Here’s why it’s looking like it’s going to work for clients:

Technology aside, there are several other factors at play that give me optimism for this collaborative client-agency creative model.

  • Cost efficiency – by harnessing the ‘democratisation power’ of these tools for our clients, they can quickly reach the break-even point for content creation each quarter, after which the bulk of their content becomes effectively ‘free’.
  • Brand safety – when set up correctly, these tools provide safety guardrails for brands and an ‘approved environment’ for talent to create within. You can’t break anything and it’s hard to make work that’s legitimately damaging for a brand.

  • Talent development – any workplace that offers this kind of safety automatically builds confidence and trust. Those are the vital ingredients to encourage client-side talent to thrive.

Here’s why it’s looking like it’s going to work for agencies:

Why on earth would I teach my clients to do the jobs that I charge them to do? Aren’t I just training myself out of relevancy (and employment)? It sounds counter-intuitive, but we’re already seeing the benefits, both in terms of dollars and talent.

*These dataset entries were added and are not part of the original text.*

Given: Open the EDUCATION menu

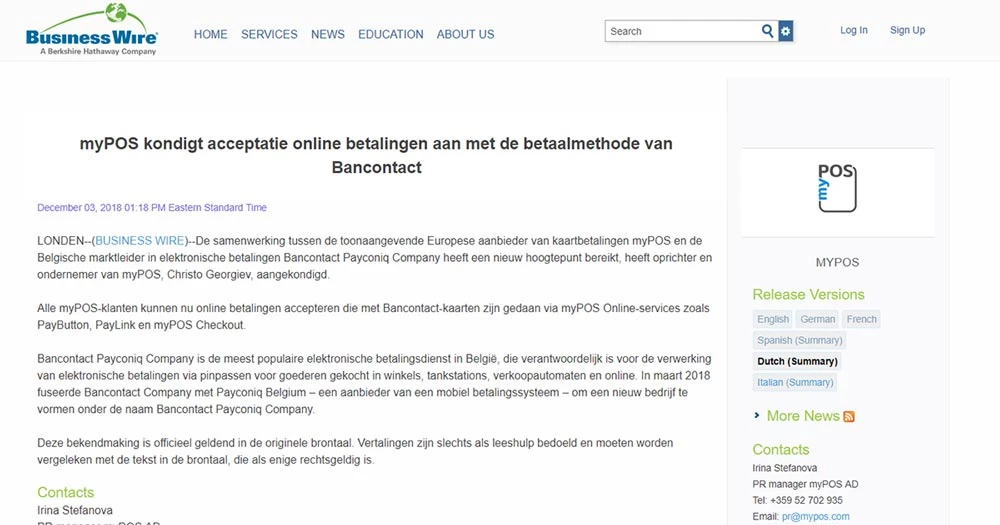Looking at the screenshot, I should click(391, 34).
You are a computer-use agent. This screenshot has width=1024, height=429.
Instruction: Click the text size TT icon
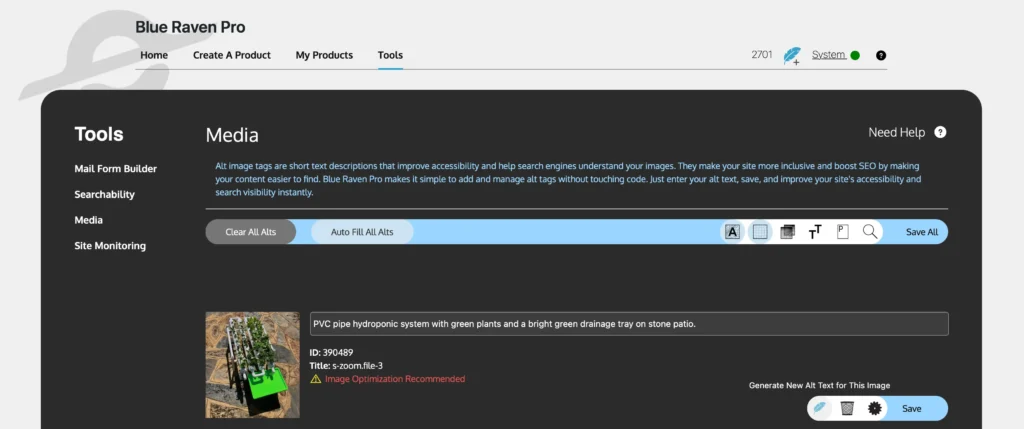click(815, 232)
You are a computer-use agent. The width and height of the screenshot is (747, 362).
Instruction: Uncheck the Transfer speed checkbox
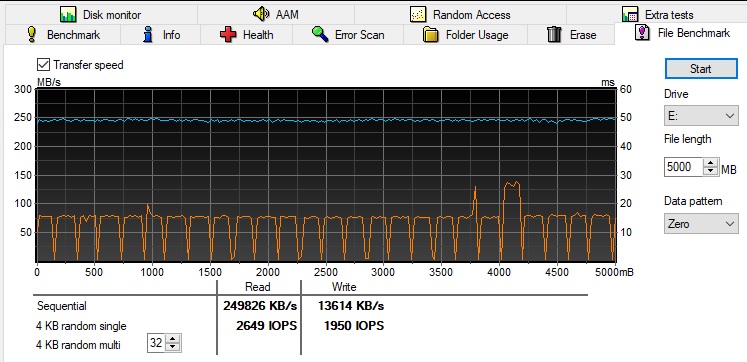coord(43,64)
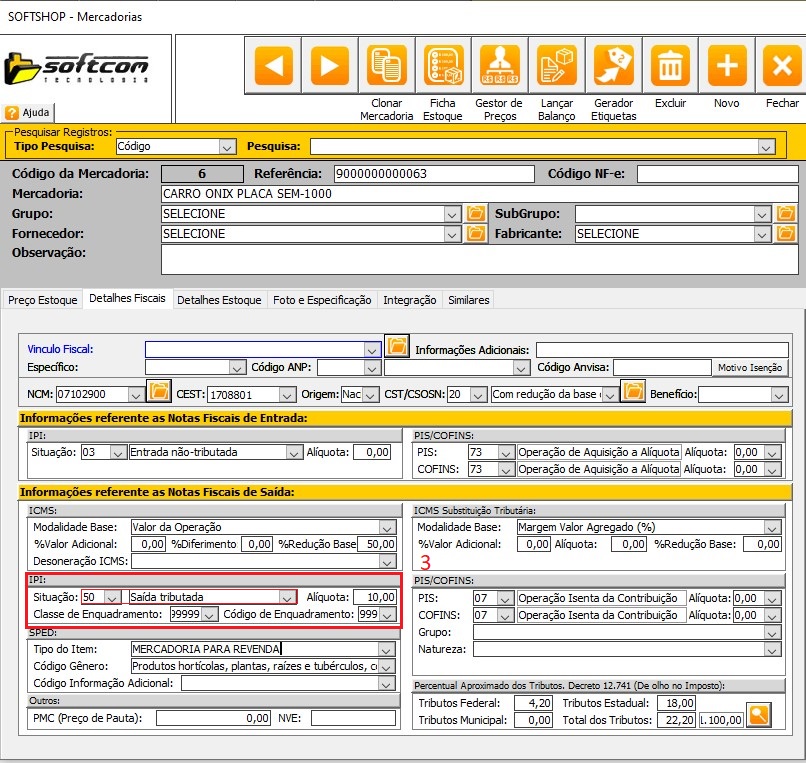Screen dimensions: 806x763
Task: Add a new item with Novo
Action: tap(727, 67)
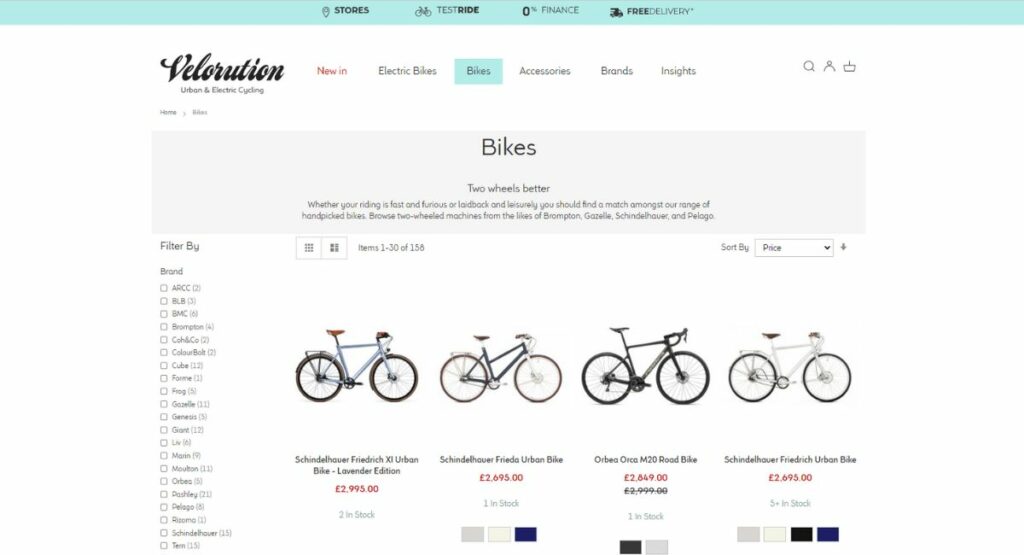This screenshot has width=1024, height=555.
Task: Toggle sort direction arrow icon
Action: (844, 247)
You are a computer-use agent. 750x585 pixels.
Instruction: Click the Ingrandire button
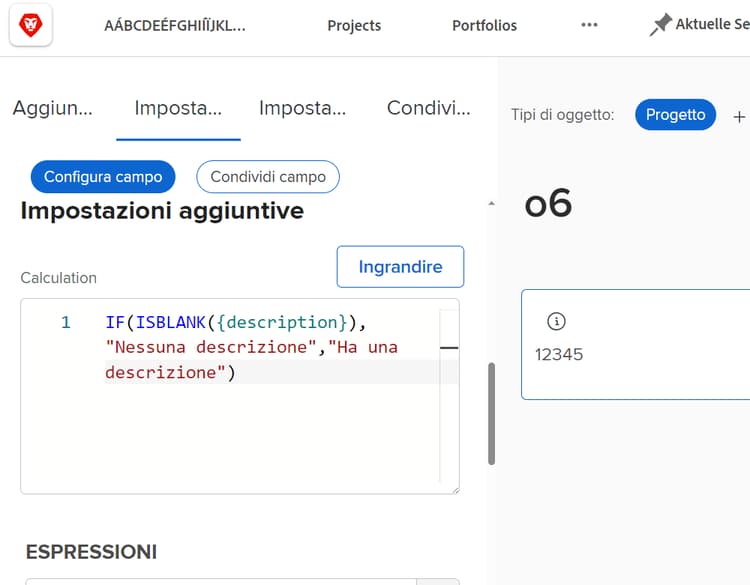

  • Our clients preserve ‘working dollars' for more important campaigns – the reality is that the constant stream of ‘content’ a marketing org needs to produce has to happen, one way or another. We’re deluding ourselves if we think some marketing dollars aren’t leached out every quarter to support that activity. When we help our clients put their content through a more cost-effective model, they can focus their campaign dollars with us, on the most impact-effective work.
  • We can focus our pro-level design talent on those important campaigns – nothing burns out ‘creative professionals as consistently as monotony. Stress? We can handle. Pressure? We call that motivation. Challenges? That’s what we signed up for, baby. But throw us in a bottomless pool of resizes, adaptations, templates and formats and eventually, we’ll drown. This model puts the right creative work with the most appropriate talent.

  • It extends our re-think of the relationship between client and agency – at Splendid Group, we’ve already been using the idea of ‘adaptive swim lanes’ with our clients for some time, stepping in as project managers, marketing managers or even as fractional CMOs when they need us to. The rise of remote and distributed work has also made it easier to think through these more fluid structures. If we’re reaching across the aisle to do more marketing manager work, it makes sense to have them reach back and assist with creative production where appropriate.

The way I see it, I’m recruiting, onboarding, training, and encouraging a cohort of new talent for my creative department. They just happen to work for my clients’ organisation (and my client pays their salaries), but we’re still working together to put better-looking, more polished, and effective creative work in the market.

We’ve dubbed this new model the Splendid Studio, but we don’t think of it like a traditional production studio—more like a yoga studio or fitness studio. A place you come to select the appropriate equipment, learn new skills, train to improve and get encouraging feedback. Our studio doesn’t create more content. We develop better content creators.

Clients are looking for change to their marketing model, not necessarily new agency models.

New skills, new attitudes, new business models and—crucially—a raft of new and evolving ‘creator’ toolsets are making this bold new experiment in client-agency relationships look more and more like a template for sustainable commercial creative collaboration.

Am I dreaming? Have I sold out my profession? Will I have my Creative Director’s licence revoked for sharing guild secrets? Will the new client-side members of my Creative Team end up making me redundant? Or are we closer to becoming true creative partners with our clients? Let’s find out. 

  •   * While we’re at it, I’d also like to point you (see what I did there?) to a brilliant book on the subject of PowerPoint.
  •   **BTW, this template-driven, user-friendly, WSIWYG approach has entered the chat in the corporate space, in a big way. A slew of low-code development and workflow platforms, such as Power Apps and Service Now, are already eating the big ERP software vendor’s lunch.